Exercise task — Duplicate the rows that follow, starting with the line that contains "The image size is (1466, 1002)." and going on through the line that contains "(x=985, y=187)", with both of those lines included.

Data section —
◇ ◇ ◇ ◇
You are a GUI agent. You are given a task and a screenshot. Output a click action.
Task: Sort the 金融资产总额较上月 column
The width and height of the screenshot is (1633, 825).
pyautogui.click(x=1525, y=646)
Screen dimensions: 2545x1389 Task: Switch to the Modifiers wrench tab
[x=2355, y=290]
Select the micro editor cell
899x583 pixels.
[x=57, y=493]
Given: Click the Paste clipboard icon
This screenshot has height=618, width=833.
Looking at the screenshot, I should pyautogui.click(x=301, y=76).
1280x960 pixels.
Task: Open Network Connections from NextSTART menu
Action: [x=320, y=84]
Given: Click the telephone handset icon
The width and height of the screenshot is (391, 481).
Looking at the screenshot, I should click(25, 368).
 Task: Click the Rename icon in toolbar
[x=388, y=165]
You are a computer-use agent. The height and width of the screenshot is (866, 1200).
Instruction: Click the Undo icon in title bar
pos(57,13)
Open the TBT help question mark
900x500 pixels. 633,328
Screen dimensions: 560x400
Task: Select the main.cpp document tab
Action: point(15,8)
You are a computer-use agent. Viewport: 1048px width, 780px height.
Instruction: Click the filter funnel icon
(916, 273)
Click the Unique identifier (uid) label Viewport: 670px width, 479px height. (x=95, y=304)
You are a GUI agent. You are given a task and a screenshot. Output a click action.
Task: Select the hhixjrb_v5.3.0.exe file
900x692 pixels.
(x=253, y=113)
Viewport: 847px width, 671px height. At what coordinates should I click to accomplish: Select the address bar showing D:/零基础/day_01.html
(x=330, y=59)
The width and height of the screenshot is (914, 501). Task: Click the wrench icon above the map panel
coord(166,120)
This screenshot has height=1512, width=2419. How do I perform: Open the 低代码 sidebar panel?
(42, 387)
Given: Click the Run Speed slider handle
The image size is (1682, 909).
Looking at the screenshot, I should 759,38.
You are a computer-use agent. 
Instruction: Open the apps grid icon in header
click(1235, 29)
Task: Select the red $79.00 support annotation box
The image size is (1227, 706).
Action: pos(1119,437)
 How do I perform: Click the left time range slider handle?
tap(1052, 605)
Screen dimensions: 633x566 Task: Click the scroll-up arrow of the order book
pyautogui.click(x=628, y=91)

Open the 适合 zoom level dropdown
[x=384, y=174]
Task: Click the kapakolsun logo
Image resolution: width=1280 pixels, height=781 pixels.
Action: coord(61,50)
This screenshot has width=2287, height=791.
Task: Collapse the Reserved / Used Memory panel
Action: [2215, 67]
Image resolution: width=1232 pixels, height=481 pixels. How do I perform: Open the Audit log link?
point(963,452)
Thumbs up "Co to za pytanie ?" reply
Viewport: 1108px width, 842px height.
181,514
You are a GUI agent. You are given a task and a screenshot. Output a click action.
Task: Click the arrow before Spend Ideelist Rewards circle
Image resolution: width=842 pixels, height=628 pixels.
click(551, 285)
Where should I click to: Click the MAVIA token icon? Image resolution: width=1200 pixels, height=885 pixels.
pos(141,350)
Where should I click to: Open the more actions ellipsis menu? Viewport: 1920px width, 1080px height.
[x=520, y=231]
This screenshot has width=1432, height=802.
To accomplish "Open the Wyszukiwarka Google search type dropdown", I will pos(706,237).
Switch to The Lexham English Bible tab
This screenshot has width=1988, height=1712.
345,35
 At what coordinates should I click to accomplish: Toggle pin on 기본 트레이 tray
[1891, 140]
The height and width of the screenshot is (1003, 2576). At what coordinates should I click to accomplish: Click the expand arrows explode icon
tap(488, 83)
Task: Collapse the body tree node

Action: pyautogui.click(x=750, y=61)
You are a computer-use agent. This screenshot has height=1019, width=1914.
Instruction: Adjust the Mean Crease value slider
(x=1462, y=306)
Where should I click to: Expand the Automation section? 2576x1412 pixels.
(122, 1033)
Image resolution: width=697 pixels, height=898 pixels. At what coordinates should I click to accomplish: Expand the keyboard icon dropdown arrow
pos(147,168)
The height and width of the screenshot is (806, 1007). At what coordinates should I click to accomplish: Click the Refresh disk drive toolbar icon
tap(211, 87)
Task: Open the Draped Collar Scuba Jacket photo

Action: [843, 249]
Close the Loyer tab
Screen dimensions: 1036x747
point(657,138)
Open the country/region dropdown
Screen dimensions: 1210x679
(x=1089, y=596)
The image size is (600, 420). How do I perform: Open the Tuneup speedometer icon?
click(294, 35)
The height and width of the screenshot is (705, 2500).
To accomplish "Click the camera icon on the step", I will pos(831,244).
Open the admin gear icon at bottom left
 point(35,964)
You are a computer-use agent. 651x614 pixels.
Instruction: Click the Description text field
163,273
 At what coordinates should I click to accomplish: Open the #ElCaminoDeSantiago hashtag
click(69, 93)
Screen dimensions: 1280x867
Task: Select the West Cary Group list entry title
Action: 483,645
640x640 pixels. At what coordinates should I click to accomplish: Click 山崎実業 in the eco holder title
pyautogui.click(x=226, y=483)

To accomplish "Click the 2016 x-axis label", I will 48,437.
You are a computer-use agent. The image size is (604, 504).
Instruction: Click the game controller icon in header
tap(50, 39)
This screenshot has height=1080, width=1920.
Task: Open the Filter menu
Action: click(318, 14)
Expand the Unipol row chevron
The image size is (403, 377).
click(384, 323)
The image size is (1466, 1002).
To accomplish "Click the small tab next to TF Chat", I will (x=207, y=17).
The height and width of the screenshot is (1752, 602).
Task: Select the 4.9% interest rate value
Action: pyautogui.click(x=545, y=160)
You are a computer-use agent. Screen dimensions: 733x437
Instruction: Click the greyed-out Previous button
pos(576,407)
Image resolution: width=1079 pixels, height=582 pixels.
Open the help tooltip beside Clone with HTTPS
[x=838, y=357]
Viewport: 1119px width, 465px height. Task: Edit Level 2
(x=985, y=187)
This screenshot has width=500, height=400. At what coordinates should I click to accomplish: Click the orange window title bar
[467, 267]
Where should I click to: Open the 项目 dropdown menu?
◇ ◇ ◇ ◇
Complete answer —
The image size is (1466, 1002).
To accomplish "Click the small tab next to TF Chat", I will (x=207, y=17).
The height and width of the screenshot is (1752, 602).
Task: Select the 4.9% interest rate value
Action: pyautogui.click(x=545, y=160)
You are a computer-use agent. Screen dimensions: 733x437
Instruction: Click the greyed-out Previous button
pos(576,407)
Image resolution: width=1079 pixels, height=582 pixels.
Open the help tooltip beside Clone with HTTPS
[x=838, y=357]
Viewport: 1119px width, 465px height. Task: Edit Level 2
(x=985, y=187)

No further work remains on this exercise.